How do you Valorize a Sports Team?

As you all likely know, sports are a form of entertainment with an insane quantity of money in it, and NFL is the sports league with the highest amount of profits. On the list of the top 50 (or rather 21) most valuable sports teams in 2017, more than half are NFL teams, with the Dallas Cowboys – the most valuable sports team in the world – leading the list. For this year’s list, the well-known business publication has set a threshold of $1.75 billion. The Dallas Cowboys are the most valuable sports team for the second year in a row, unseating Spanish soccer team Real Madrid, that held the top spot for three years.

But how do you put a monetary value on a sports team, on the enthusiasm of fans, and the loyalty of players? Let’s take a look.

Sports teams are basically businesses

Sports teams are basically businesses, with expenses like salaries paid to everyone from executives to cleaning personnel, and revenues received from a variety of sources. Among the recurring revenues for teams, we’ll find the cut they receive from the leagues’ “national revenues”. Last year, the National Football League – NFL – had “national revenues” of almost $8 billion distributed among its 32 teams. The majority of this revenue comes from TV deals, of course, but they also have other sources, like individual licensing deals, and even relocation fees – last year, the Rams and Chargers reportedly paid the rest of the teams $650 million when moving to Los Angeles.

So how do you evaluate them?

According to Appraisal Economics, an independent valuation expert, the most widely used method to evaluate a sports team is the “guideline transaction method”, where the relationship between the price paid for a certain franchise and the relevant measure of its performance – usually its revenue – is analyzed. Other performance measures, such as cash flow, and earnings, are often also used.
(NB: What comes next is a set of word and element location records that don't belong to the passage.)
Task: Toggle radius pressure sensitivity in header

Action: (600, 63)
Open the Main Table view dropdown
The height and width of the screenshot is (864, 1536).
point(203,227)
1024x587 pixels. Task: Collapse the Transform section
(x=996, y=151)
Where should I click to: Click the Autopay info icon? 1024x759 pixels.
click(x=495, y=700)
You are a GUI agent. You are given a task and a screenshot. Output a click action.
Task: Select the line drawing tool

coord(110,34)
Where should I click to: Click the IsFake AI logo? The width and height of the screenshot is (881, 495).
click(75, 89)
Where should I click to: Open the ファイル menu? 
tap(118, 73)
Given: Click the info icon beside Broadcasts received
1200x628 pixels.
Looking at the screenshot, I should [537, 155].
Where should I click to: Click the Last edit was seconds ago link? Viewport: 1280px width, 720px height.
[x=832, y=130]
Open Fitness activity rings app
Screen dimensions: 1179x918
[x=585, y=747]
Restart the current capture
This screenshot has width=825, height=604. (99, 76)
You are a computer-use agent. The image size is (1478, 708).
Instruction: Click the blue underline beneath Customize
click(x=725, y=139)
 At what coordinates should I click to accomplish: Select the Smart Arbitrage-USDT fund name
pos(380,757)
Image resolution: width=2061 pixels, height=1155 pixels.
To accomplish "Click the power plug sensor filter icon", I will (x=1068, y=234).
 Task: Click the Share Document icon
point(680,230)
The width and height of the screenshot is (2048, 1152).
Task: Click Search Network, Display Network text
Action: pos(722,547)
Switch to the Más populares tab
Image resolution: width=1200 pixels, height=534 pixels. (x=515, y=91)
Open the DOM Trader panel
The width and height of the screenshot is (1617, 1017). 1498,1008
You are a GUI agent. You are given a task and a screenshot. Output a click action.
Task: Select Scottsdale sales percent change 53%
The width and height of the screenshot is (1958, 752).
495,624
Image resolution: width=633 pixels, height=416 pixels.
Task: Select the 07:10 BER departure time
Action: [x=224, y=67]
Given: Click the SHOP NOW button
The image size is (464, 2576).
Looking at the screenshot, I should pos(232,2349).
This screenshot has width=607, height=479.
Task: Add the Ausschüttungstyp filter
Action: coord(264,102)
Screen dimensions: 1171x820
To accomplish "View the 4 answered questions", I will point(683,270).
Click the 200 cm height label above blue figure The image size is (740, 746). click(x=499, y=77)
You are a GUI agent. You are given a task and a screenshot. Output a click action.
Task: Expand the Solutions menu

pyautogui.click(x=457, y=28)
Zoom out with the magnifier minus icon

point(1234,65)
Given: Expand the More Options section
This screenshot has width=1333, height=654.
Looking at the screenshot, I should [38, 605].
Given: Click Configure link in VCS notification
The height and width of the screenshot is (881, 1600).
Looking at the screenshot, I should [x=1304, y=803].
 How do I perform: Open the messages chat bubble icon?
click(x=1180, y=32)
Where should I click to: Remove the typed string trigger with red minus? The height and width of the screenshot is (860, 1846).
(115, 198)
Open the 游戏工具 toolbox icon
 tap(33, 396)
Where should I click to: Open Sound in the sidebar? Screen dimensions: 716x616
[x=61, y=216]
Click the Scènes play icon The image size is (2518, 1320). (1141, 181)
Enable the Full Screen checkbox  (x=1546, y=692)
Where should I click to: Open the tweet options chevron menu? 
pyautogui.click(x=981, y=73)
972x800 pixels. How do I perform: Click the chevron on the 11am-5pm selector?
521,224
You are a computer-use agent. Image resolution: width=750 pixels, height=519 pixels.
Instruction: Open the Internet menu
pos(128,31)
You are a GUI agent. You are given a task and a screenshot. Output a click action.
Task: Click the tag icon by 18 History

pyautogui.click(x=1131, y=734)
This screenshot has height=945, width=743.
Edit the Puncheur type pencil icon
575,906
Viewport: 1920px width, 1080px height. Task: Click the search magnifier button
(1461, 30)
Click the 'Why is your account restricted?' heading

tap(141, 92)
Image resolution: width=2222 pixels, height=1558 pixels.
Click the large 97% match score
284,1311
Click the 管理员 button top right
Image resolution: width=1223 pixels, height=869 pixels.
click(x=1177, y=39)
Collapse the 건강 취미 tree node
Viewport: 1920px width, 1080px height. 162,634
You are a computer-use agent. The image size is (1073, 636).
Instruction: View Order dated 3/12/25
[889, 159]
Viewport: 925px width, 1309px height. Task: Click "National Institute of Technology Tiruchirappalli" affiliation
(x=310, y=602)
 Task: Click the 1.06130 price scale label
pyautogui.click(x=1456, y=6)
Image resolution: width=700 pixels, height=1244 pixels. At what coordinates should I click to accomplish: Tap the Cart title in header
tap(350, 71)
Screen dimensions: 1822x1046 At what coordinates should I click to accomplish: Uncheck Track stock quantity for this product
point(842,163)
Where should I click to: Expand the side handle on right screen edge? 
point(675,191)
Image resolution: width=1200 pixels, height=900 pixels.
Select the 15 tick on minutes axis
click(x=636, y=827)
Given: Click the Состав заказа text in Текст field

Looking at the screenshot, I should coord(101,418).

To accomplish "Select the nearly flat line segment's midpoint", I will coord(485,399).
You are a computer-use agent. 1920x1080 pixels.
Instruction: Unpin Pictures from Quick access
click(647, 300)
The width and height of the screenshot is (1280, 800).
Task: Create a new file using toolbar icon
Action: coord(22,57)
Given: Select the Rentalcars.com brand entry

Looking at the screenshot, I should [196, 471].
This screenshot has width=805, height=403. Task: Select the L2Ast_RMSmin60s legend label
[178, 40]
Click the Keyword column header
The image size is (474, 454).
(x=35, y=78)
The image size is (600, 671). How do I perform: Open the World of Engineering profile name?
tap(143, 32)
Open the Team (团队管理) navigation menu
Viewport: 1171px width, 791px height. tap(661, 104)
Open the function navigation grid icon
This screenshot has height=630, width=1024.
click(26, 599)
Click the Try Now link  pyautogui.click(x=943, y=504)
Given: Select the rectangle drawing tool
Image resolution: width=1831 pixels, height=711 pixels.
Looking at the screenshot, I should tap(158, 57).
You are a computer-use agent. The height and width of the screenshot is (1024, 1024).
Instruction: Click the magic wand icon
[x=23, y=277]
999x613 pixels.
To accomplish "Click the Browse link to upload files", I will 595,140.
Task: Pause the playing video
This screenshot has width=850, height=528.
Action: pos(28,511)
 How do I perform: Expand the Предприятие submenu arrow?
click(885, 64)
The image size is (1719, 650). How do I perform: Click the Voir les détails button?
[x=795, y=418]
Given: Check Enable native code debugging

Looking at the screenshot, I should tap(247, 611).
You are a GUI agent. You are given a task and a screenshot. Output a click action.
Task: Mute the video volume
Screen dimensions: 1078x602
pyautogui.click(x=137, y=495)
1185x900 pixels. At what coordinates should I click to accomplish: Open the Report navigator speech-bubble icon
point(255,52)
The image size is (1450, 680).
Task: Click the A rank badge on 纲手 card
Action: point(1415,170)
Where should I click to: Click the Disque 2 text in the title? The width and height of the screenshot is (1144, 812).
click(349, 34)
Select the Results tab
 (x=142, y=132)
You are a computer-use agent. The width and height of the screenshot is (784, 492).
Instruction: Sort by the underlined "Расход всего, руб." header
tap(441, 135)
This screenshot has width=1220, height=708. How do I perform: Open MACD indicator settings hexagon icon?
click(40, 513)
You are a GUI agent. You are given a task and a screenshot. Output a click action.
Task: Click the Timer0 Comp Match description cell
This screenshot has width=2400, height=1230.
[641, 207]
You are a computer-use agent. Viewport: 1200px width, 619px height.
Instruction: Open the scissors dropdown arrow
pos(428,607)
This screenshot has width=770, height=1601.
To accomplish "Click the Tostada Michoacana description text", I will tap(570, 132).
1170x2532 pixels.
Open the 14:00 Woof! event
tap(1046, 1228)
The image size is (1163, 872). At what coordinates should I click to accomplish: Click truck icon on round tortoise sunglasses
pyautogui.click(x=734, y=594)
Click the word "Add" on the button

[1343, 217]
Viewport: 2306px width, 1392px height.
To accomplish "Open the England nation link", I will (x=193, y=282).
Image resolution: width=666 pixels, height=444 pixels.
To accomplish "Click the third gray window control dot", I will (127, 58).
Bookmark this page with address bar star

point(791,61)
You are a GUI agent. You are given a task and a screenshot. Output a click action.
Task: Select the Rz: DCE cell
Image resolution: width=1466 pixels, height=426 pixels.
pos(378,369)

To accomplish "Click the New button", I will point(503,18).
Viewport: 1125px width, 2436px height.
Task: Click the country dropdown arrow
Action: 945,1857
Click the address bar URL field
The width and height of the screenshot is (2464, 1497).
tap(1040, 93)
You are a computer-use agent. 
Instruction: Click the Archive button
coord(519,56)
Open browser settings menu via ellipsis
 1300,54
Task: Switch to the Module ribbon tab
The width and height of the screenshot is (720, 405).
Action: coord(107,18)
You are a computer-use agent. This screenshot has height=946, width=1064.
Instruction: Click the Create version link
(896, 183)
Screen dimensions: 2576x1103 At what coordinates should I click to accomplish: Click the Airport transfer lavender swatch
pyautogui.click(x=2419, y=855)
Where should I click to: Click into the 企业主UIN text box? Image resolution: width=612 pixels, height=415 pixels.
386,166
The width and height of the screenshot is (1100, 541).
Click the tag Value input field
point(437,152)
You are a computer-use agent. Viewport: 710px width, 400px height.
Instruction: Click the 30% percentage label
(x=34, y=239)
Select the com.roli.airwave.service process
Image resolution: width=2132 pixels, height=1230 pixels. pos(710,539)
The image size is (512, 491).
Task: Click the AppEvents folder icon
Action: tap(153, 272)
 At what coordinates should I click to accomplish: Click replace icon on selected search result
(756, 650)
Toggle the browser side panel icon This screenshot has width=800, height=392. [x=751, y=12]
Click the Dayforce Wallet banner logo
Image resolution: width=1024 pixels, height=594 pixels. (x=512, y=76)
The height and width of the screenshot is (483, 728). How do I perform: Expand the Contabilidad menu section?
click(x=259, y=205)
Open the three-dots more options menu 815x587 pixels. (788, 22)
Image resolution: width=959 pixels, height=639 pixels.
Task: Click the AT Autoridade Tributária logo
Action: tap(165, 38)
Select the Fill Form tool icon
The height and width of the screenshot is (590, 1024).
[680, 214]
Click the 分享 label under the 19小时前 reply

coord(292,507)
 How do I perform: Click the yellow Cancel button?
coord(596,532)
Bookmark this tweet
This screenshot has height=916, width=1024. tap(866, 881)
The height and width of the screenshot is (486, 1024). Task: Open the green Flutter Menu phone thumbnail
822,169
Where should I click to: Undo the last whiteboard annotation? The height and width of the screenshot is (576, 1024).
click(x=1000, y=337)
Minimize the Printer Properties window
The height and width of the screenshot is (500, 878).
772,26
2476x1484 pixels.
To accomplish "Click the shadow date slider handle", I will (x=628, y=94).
When selling or buying a team, as Appraisal Economics points out, profit and cash flow are rarely the best factors to take into account. Instead, the evaluators use the franchises’ revenues as the most relevant number. Payroll expense – salaries and benefits – usually represent the largest expense for a professional sports franchise, and – given the often seven-figure contracts – these expenses can leave a mark on the teams’ profits. Besides, the profits made by these franchises are most of the times reinvested into better players or a more appealing stadium.

Usually, there is no general “rule of thumb” when it comes to evaluating sports teams – according to Appraisal Economics, MLB teams have been sold for anywhere between 1.5 and 3 times their total revenue.